The Homemakers are also known for their numerous service projects. These include the Trigg County Women’s Show which raises funds for scholarships; Candy Cane Land which provides a “shopping” opportunity for county preschoolers; hosting and providing snacks for the quarterly Red Cross Blood Mobile; sponsoring students at the Futtrell School in India; and sponsoring the contests associated with the Trigg County Country Ham Festival. Clubs also have their own service projects and our individual members are also very active in other community service organizations.

I urge you to consider joining the Trigg County Homemakers. We are a great source of fellowship, learning, leadership, and service. For more information about joining, contact us at the Trigg County Extension Office by calling 522-3269.

Educational programs of the Kentucky Cooperative Extension Service serve all people regardless of race, color, age, sex, religion, disability, or national origin.

Some of the information for this article was provided by Mrs. Elaine Clift as part of a presentation she gave in 2010. The recipes are from the four Trigg County Homemaker Cookbooks that have been published through the past 35 years.

Sandwich Spread

Submitted by Clara Lawrence

Town & Country Homemakers

Favorite Recipes, 1978

2 cucumbers

2 carrots

1 onion

2 stalks celery

1 package unflavored gelatin

1 tablespoons water

1 cup mayonnaise

Chop vegetables finely. Soften gelatin in water and heat. Blend in mayonnaise gradually. Add vegetables. Chill until set.

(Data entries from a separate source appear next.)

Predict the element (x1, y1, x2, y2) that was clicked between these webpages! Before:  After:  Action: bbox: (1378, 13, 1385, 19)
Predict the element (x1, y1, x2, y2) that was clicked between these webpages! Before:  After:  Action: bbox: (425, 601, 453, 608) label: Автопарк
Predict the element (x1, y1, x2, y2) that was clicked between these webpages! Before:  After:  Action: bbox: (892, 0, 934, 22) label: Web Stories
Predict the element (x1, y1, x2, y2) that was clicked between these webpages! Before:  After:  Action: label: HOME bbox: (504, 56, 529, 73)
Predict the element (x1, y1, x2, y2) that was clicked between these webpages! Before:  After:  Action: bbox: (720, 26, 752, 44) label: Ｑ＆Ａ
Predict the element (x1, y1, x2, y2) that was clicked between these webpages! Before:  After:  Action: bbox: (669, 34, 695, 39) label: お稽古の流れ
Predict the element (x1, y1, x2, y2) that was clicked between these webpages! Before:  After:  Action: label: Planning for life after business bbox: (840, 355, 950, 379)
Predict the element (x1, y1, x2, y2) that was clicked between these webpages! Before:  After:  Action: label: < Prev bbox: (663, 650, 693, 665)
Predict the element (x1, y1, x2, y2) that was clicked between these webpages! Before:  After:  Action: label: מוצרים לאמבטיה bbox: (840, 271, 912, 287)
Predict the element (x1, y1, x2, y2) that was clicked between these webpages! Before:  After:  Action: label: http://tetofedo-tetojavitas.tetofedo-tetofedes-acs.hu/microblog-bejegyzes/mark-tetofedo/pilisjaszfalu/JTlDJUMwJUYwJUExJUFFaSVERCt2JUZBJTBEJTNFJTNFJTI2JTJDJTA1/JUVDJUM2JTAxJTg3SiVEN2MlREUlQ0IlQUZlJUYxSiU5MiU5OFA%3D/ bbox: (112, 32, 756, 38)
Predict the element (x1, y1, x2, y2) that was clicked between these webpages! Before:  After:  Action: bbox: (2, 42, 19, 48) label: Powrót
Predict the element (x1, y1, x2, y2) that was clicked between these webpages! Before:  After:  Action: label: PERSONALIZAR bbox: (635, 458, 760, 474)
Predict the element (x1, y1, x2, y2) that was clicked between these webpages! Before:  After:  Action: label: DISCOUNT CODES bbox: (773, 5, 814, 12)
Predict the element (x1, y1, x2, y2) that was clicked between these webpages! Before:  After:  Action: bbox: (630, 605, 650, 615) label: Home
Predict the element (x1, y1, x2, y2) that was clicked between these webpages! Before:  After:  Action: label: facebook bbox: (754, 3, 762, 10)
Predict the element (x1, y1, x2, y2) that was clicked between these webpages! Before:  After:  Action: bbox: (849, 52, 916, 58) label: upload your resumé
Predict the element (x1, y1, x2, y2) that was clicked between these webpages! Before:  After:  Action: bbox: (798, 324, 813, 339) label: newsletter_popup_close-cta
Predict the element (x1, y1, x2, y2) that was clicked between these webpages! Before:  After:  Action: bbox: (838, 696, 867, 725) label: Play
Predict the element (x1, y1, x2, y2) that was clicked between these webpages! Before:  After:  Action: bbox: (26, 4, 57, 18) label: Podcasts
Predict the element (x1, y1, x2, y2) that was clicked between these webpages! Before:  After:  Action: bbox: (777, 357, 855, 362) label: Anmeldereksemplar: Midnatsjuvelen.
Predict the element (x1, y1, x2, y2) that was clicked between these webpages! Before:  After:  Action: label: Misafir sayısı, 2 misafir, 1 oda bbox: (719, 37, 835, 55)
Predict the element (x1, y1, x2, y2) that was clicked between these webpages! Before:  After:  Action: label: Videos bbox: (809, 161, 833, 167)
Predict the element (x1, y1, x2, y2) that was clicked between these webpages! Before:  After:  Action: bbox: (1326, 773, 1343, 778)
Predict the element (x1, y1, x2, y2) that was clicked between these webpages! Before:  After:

Makes 1 1⁄2 pints.

Bacon Deviled Eggs

Submitted by Maggie Crump

Ebony Twilight Homemakers

Sharing Recipes, 1989

6 hard cooked eggs

2 tablespoons mayonnaise or salad dressing

1 tablespoon commercial French or Thousand Island dressing

1⁄2 teaspoon dry mustard

1⁄4 teaspoon lemon pepper seasoning

3 slices bacon, cooked and crumbled

Slice eggs in half lengthwise. Carefully remove yolks. Mash yolks and stir in remaining ingredients. Stuff egg whites with yolk mixture. Chill. Yield: 6 servings

Cran-Apple Salad

Submitted by Charlotte Wilson

Wallonia Homemakers

The Good Cook’s Cookbook, 1991

1 small package sugar-free strawberry Jello

1 scant cup boiling water

1 can cranberry sauce

1 cup orange juice

2 cups chopped apples

1 cup chopped celery

1 small package unflavored gelatin

1⁄2 cup boiling water

Dissolve the strawberry Jello in scant cup of boiling water. Dice cranberry sauce and blend into hot Jello using a mixer. Add orange juice. Add apples and celery. Dissolve unflavored gelatin in the 1⁄2 cup boiling water and add to mixture. Pour into mold and refrigerate. (Note: This recipe came from my daughter-in-law Jane Ellen Wilson.)

Three-Bean Salad

Submitted by Sandra Crutchfield

New Hope Community Homemakers

From Our Kitchen to Yours, 2002

1 can yellow wax beans, drained

1 can kidney beans, rinsed and drained

1 can green beans, drained

1⁄2-3/4 cup chopped green pepper

1⁄2-3/4 cup chopped celery

1 onion, chopped (optional)


1⁄2 cup cider vinegar

1⁄2 cup sweet pickle juice

1⁄4 cup salad oil

2/3 cup sugar

1 teaspoon salt

1 teaspoon onion powder (if not using onion in salad)

Combine all the salad ingredients and set aside.

Dressing: Mix ingredients well, dissolving sugar. Pour over bean mixture and stir. Cover and chill for at least 6 hours, or overnight. Optional: drain salad before serving. Yield: 6 servings.